31 Aug After, After War
As US military planes left the airport in Afghanistan, the longest war in US history came to an end. Now begins the hard recognition of the true costs of the last 20 years. Sadness of this episode in US history was accented last Sunday as the remains of 13 soldiers returned to Dover Air Force base in Delaware. The Costs of War Project at Brown has been detailing as best they can the true costs of these efforts post-9/11. As they summarize in their report:
<> Over 801,000 people have died in the post-9/11 wars due to direct war violence, and several times as many due to the reverberating effects of war
<> Over 335,000 civilians have been killed as a result of the fighting
<> 38 million — the number of war refugees and displaced persons
<> The US federal price tag for the post-9/11 wars is over $6.4 trillion
<> The US government is conducting counterterror activities in 85 countries
<> The wars have been accompanied by violations of human rights and civil liberties, in the US and abroad
Chris Coyne began working in the field of defense and peace economics in the early 2000s, and in particular examining US military led efforts to nation build in conflict ridden countries and regions in late 19th and throughout the 20th century. The track record is dismal. His political economy framework is critical for understanding and contextualizing each of these outcomes reported above (and more), as well as the horrendous historical record. These efforts are expensive in terms of lives, in terms of $$$, and in terms of deterioration of the foundational institutions of freedom and responsibility. War is indeed the health of the state, and its perpetuation undermines the liberal plan for liberty, equality and justice.

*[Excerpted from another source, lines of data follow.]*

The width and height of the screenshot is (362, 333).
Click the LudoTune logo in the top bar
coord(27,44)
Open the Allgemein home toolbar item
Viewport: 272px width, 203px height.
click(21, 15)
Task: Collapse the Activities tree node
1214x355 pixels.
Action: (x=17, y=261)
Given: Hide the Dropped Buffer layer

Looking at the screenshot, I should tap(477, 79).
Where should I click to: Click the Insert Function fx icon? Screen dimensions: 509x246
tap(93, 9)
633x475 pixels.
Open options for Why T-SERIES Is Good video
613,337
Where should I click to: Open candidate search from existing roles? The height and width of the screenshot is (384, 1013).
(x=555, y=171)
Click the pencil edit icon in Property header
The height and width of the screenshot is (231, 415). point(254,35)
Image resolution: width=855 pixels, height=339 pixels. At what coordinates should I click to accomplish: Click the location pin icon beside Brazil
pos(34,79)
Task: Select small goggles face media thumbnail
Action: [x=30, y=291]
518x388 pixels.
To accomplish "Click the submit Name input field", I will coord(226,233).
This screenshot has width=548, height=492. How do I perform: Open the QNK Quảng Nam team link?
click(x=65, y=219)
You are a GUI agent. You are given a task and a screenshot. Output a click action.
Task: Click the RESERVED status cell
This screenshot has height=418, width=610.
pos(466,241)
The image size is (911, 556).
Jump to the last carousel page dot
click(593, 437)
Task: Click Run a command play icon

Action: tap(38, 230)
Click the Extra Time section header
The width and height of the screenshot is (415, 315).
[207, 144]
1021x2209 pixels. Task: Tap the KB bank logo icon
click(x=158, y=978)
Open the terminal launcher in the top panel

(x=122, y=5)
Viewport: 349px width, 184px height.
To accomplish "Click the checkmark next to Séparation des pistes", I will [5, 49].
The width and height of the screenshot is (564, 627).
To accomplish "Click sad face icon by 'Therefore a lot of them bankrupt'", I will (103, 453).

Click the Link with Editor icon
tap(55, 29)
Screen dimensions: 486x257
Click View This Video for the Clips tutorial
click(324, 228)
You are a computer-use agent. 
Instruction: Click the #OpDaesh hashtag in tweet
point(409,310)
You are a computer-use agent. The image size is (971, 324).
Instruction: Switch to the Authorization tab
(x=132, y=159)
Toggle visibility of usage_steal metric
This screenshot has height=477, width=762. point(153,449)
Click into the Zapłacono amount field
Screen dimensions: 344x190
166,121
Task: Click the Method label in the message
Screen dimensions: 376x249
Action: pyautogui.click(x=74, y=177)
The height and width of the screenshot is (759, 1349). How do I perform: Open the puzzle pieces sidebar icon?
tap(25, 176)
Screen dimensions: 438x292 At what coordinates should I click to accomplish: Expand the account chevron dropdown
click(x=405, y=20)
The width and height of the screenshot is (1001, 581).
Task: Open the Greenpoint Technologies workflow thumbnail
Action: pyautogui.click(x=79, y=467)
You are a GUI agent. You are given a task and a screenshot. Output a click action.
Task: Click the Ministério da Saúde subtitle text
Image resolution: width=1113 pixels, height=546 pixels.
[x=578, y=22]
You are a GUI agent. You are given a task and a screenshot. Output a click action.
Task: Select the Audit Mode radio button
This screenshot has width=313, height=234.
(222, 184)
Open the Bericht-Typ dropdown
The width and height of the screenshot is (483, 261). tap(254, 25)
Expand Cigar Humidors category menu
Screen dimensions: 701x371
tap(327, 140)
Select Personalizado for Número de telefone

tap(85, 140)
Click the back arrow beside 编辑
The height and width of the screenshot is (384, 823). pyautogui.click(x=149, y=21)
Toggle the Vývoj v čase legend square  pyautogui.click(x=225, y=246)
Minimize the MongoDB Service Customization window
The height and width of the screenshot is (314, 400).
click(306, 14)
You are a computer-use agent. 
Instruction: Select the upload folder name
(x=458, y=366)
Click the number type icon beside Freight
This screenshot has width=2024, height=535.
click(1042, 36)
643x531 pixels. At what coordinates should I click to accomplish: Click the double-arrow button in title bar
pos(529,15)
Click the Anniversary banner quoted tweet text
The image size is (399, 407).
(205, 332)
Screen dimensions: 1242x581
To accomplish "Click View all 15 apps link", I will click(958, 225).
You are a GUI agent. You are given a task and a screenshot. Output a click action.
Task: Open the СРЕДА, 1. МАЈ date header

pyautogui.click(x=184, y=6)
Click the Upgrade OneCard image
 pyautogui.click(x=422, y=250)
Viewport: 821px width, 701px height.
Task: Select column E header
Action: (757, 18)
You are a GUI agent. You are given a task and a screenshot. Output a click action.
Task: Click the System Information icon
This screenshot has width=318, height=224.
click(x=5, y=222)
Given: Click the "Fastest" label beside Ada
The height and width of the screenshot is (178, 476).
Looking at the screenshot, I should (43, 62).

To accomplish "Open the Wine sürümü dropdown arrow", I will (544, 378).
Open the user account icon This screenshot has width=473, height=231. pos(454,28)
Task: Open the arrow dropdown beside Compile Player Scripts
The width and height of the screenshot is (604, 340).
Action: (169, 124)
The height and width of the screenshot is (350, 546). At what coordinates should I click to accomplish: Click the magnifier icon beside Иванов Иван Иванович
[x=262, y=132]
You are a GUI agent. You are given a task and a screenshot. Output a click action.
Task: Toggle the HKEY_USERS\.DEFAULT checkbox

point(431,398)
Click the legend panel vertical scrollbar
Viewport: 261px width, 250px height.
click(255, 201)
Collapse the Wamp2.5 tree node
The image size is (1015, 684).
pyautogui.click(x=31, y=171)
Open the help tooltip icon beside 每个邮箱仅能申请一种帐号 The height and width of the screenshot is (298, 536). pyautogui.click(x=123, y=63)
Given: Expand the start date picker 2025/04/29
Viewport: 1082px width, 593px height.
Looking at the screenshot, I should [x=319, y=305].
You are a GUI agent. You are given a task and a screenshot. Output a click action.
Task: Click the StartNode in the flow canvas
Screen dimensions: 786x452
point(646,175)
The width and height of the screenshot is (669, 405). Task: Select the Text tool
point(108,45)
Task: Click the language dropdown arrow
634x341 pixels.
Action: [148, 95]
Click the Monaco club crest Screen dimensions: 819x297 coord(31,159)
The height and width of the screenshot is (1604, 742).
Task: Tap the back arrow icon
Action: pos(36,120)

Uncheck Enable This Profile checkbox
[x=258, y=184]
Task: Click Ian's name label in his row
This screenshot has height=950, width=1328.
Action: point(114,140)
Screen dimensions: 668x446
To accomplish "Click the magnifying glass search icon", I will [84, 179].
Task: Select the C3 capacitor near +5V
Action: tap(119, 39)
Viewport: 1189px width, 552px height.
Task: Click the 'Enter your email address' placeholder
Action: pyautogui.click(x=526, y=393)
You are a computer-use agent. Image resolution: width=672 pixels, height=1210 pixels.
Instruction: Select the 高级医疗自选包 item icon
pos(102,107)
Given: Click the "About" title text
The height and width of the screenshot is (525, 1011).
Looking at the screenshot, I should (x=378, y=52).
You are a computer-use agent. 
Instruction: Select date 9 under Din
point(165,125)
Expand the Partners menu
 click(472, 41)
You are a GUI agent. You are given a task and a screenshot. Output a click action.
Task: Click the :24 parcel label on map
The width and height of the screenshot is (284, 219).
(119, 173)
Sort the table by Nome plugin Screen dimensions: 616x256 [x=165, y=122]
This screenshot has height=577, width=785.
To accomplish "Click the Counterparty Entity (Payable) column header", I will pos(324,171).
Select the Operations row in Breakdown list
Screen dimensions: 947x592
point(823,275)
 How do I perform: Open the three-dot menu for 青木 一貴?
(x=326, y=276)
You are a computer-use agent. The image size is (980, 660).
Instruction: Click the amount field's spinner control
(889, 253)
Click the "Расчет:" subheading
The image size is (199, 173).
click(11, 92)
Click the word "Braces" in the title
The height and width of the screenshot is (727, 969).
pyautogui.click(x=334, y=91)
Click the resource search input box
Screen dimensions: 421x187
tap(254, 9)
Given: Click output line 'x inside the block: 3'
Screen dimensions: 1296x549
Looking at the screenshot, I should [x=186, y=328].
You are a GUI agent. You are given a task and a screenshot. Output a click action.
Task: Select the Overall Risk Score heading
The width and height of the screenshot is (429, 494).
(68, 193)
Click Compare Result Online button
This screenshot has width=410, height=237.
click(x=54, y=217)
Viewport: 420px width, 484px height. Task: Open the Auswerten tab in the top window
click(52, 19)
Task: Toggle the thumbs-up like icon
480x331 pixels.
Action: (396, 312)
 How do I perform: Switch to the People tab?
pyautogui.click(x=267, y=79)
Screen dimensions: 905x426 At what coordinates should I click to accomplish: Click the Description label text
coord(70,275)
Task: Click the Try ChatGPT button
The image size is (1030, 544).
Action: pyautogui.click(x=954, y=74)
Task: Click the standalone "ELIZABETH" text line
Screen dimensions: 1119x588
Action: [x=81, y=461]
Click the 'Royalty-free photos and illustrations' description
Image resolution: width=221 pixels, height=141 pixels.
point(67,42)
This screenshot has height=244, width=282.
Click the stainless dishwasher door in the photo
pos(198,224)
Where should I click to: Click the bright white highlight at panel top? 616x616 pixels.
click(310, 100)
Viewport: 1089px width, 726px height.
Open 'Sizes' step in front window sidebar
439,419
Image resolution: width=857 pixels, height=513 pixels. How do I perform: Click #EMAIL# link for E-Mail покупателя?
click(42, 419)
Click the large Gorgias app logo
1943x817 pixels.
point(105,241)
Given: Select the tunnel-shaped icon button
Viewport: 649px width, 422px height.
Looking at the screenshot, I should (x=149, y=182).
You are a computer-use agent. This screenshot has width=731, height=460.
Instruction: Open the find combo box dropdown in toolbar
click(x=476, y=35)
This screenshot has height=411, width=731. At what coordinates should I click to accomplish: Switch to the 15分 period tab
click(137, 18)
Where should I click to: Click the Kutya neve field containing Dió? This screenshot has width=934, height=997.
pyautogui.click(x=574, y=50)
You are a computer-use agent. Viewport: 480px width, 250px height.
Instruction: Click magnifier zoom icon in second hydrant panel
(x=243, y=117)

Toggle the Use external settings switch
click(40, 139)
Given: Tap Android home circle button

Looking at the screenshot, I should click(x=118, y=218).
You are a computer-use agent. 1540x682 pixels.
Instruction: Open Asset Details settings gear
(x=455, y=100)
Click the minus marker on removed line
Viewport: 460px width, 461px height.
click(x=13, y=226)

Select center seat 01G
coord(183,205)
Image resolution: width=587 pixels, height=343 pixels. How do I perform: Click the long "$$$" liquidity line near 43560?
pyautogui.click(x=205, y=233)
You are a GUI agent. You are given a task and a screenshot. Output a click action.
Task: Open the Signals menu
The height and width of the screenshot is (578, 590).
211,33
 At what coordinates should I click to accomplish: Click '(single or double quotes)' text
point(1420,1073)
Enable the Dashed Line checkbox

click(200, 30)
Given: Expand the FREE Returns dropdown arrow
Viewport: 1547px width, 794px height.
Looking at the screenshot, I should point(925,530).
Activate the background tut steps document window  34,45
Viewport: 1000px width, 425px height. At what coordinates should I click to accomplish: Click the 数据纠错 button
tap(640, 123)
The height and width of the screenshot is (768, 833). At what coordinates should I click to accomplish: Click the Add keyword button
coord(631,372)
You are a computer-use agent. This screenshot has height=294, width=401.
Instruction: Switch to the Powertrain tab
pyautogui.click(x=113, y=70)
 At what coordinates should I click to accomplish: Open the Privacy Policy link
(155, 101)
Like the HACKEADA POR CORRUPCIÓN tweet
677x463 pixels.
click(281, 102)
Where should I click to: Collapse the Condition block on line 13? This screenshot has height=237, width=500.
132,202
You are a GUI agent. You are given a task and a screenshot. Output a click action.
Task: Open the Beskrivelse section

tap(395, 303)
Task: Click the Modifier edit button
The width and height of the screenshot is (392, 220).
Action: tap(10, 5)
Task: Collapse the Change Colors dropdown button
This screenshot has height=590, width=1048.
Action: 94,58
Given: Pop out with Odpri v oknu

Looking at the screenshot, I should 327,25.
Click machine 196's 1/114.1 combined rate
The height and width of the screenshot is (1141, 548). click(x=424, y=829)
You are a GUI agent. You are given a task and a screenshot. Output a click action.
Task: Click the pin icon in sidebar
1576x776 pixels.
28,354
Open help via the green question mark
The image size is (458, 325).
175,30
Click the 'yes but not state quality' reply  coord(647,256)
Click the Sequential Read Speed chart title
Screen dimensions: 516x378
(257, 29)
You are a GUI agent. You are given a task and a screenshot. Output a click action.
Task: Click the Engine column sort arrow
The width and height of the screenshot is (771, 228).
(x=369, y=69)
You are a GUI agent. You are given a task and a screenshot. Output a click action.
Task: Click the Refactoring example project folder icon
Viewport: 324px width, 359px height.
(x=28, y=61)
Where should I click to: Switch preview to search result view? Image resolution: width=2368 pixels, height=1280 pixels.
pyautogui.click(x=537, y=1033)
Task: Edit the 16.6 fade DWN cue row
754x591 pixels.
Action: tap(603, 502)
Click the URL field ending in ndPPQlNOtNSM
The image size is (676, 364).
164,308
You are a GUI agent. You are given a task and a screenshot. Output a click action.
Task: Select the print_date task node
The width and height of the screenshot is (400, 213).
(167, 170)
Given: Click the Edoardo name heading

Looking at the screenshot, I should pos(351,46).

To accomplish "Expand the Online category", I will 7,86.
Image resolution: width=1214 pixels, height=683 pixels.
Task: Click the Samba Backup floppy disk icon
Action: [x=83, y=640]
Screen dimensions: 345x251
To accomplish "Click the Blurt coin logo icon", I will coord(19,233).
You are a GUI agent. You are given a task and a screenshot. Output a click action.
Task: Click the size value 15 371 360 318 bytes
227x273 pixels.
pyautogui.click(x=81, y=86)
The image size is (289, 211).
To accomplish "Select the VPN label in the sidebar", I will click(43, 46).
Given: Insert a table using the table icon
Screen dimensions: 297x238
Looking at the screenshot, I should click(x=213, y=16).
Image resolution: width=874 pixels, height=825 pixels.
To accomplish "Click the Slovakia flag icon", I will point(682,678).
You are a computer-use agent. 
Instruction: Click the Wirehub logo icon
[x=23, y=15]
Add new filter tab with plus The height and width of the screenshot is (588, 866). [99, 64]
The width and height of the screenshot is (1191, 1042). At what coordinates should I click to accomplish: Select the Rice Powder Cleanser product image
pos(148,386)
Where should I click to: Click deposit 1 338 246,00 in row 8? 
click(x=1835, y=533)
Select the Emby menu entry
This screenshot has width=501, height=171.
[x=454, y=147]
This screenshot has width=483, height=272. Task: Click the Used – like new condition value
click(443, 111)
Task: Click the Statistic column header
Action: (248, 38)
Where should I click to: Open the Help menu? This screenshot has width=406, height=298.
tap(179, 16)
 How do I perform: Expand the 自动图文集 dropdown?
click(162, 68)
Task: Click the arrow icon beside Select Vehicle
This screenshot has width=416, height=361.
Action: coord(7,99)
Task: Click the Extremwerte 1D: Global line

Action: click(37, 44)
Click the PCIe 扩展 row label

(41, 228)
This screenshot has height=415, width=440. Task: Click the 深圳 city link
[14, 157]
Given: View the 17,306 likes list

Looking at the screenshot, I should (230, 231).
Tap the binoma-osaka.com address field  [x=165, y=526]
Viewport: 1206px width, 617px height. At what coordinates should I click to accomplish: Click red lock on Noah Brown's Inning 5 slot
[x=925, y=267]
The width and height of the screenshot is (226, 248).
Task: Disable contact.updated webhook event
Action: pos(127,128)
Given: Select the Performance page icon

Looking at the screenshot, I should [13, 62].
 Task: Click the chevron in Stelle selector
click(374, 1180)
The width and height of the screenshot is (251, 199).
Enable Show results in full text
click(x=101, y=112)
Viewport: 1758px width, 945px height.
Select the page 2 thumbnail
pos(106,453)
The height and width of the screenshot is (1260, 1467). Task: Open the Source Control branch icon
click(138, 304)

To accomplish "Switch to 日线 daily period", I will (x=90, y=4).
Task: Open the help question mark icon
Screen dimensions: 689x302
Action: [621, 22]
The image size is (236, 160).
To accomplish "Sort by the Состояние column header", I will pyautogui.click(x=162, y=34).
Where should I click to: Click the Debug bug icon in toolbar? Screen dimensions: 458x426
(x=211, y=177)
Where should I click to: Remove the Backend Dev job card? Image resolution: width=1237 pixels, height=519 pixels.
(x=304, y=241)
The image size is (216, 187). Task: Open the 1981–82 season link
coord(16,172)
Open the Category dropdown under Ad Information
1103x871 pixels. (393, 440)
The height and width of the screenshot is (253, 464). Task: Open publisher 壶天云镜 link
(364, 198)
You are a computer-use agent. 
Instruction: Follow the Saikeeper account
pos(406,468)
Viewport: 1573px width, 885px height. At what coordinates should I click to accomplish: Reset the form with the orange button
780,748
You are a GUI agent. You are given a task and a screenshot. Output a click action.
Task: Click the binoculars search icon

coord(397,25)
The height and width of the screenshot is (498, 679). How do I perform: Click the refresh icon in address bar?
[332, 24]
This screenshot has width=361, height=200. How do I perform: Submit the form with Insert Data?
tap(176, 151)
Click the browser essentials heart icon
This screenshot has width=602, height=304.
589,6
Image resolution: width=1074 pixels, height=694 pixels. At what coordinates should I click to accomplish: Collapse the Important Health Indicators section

Readers must also see Coyne’s Doing Bad By Doing Good and Tyranny Comes Home (with Abigail Hall) to understanding how that political economy framework enables us to get a better grasp the reverberating effects of this 20 years of war and failed effort to bring true humanitarian relief to those who suffered so much. As Frederic Douglass once argued — injustice and hypocrisy should make wise men mad. Douglass was talking about the persistence of slavery in a land that declared universal human rights. Coyne is discussing war and military occupations in the name of liberal democracy and free market capitalism. But precisely because we can learn from a wise man like Coyne, we can turn our madness and anger in a genuine direction rather than merely the gratuitous one we see play out in the media and mediated through partisan politics. Politics produces nonsense, political economy eschews the nonsense and disciplines our thinking and focuses our analysis on what is wrong, why it is wrong, and what we must do to stop the madness.
Read Coyne, listen to Coyne, learn from Coyne and lets never repeat these egregious errors of the last 20 years ever again.